> _Work instructions_
- A) Summarize the comment thread in two sentences.
- B) Pick up the comment thread right after its final sentence and keep writing.

> _Passage provided_
*****

I'm sorry for my short reply before, I thought the article made both of these points very clear.


They aren't making people feel bad on purpose. Their purpose is to study the brains. It happens that to do that, a side effect is someone gets hurt feelings.


What?


GP said "this is extremely dangerous" and is being asked to give specific, concrete (as opposed to abstract or theoretical) examples of what those dangers might be.


I read the comment several times and "concrete" parsed as a noun each time. I think it was too early.


A couple of things coming into my mind:

    - Leaking of personal/corporate/state secrets.
    - Even more advanced, forced interrogation techniques.
    - Blackmailing (drug, extract, blackmail) on living persons.
This is bad enough, considering governments and three letter agencies will love to use this on high value targets.


Literally what are you talking about? This discussion is about donating the brains of deceased people.


Legally in some jurisdictions all corpses belong to the state.


When you're dead, your body is the property of your estate - your heirs. They may care.


False, though that’s a common belief. “There is a well-established general rule that when a human being dies, property in their body does not vest in anyone. Therefore, the simple answer to the headline question is that no one owns your body when you die (Williams v Williams (1882)). However, certain people are able to exercise rights over a body.

*****

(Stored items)
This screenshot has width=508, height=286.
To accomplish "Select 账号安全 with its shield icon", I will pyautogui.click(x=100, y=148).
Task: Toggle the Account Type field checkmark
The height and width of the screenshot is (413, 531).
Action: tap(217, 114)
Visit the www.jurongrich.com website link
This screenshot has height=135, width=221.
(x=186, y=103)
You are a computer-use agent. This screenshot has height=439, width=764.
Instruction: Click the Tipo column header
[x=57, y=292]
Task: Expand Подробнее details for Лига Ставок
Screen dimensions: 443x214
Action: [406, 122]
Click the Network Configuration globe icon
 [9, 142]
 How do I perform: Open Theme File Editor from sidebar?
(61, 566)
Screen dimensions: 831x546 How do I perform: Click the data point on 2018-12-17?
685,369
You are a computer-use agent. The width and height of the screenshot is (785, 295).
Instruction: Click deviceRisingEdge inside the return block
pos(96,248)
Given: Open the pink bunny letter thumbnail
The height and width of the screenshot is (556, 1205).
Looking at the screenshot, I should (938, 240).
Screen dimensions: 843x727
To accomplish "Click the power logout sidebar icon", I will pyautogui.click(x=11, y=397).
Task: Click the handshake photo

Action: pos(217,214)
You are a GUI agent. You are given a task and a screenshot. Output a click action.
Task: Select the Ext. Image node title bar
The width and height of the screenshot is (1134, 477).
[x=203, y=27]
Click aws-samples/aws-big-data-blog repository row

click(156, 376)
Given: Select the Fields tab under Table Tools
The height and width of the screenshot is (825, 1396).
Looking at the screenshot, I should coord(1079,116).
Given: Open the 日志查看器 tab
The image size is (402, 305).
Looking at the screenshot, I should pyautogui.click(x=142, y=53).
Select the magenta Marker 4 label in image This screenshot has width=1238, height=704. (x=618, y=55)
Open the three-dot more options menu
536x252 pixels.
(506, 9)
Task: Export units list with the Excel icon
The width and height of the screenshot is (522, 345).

*****

> _Answers to the problems_
- A) After one commenter says "this is extremely dangerous" and is asked for concrete examples, another lists dangers such as leaking personal, corporate, or state secrets and even more advanced forced interrogation techniques, and says governments and three letter agencies would love to use this on high value targets. A reply objects that the discussion is about donating the brains of deceased people, and a following exchange about who owns a body after death ends with the claim that no one owns your body when you die, though certain people are able to exercise rights over it.

- B)
In Dobson v North Tyneside Health Authority [1996], the Court of Appeal concluded that personal representatives have a right to the custody and possession of the deceased’s body until its proper disposal.”

https://www.hcrlaw.com/blog/who-owns-your-body-after-you-die...


Right. (Probably in most states) nobody owns plain old dead bodies. However, Australian and English courts have held that people can own objects made with remains as long as skill was applied. Not sure if there's similar case law in the US. So there might be value in deciding who rightfully owns these specimens.

This discussion is a little tangential. The article is discussing the ethics, not legality, of how the samples were collected.


Well, OK, right to custody and possession. That still includes the right to control whether someone takes the brain out.


People who want to make a fuss, because they're incapable of making anything worthwhile like science or art...


Correct. This is why I recommend gathering body parts from Arlington cemetery.


You should go there to see all the people who's lives were cut short trying to actually do something. Not making pointless fusses about things for 100 years ago that affect no one alive today.


I can imagine the museum doing a sort of road show in every city, maybe like antiques roadshow but where the "descendants and cultural heirs" of various brains are brought together to receive the brains. Like a ribbon cutting ceremony but with a large jar.

While the Native American Graves Protection and Repatriation Act was passed in 1990, the law means the Smithsonian only has to inform Native American, Alaska Native, or Native Hawaiian communities about the remains in its collection. . . .

Out of “at least 268 brains,” the reporters also found that officials at the Museum of Natural History museum had repatriated only four of them to descendants or cultural heirs.

In April, Smithsonian Secretary Lonnie G. Bunch III issued a statement announcing the creation of a task force to address the disposition of the human remains held by the institution as well as apologizing for past unethical practices.


Wow just like everything else in museums.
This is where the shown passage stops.